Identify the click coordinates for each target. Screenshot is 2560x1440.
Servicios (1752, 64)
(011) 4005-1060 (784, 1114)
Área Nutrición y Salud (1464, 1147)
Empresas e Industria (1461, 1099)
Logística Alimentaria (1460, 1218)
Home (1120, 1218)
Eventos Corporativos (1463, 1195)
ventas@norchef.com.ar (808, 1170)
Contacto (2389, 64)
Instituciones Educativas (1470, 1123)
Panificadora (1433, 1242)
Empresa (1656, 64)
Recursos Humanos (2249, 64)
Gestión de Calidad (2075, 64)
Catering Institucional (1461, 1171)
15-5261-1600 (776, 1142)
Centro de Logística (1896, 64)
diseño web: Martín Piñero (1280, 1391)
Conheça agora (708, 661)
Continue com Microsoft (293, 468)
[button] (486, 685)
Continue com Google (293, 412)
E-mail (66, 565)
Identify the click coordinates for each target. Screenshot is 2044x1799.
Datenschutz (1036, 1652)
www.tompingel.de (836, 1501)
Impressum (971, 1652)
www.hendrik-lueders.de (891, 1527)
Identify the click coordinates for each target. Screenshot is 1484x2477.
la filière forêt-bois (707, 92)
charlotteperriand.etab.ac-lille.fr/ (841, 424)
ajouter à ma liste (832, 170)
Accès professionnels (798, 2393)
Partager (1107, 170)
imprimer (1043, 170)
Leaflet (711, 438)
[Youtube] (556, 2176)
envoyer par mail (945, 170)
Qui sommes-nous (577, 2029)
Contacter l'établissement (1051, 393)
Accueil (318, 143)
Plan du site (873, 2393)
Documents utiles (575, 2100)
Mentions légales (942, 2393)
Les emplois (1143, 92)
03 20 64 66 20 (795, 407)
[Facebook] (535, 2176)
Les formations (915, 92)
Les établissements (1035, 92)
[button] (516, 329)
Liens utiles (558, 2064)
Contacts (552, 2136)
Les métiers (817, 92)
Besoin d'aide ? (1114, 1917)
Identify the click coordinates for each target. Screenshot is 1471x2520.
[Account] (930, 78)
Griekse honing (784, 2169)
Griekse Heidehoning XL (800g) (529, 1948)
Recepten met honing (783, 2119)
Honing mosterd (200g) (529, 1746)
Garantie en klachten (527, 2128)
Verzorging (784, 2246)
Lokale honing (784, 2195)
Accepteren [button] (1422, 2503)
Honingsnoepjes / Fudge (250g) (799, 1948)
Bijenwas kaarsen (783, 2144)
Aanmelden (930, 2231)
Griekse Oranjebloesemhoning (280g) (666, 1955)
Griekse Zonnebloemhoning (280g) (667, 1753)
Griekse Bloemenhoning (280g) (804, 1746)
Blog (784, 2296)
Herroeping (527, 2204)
┄┄┄┄┄┄┄┄┄┄
> [ACTIVITY] Only the lines above from the one with "[button] (516, 329)" up to and including the one with "Bijenwas kaarsen (783, 2144)" should be repeated, exactly as written.

> [FINISHED EXERCISE]
[button] (516, 329)
Liens utiles (558, 2064)
Contacts (552, 2136)
Les métiers (817, 92)
Besoin d'aide ? (1114, 1917)
Identify the click coordinates for each target. Screenshot is 1471x2520.
[Account] (930, 78)
Griekse honing (784, 2169)
Griekse Heidehoning XL (800g) (529, 1948)
Recepten met honing (783, 2119)
Honing mosterd (200g) (529, 1746)
Garantie en klachten (527, 2128)
Verzorging (784, 2246)
Lokale honing (784, 2195)
Accepteren [button] (1422, 2503)
Honingsnoepjes / Fudge (250g) (799, 1948)
Bijenwas kaarsen (783, 2144)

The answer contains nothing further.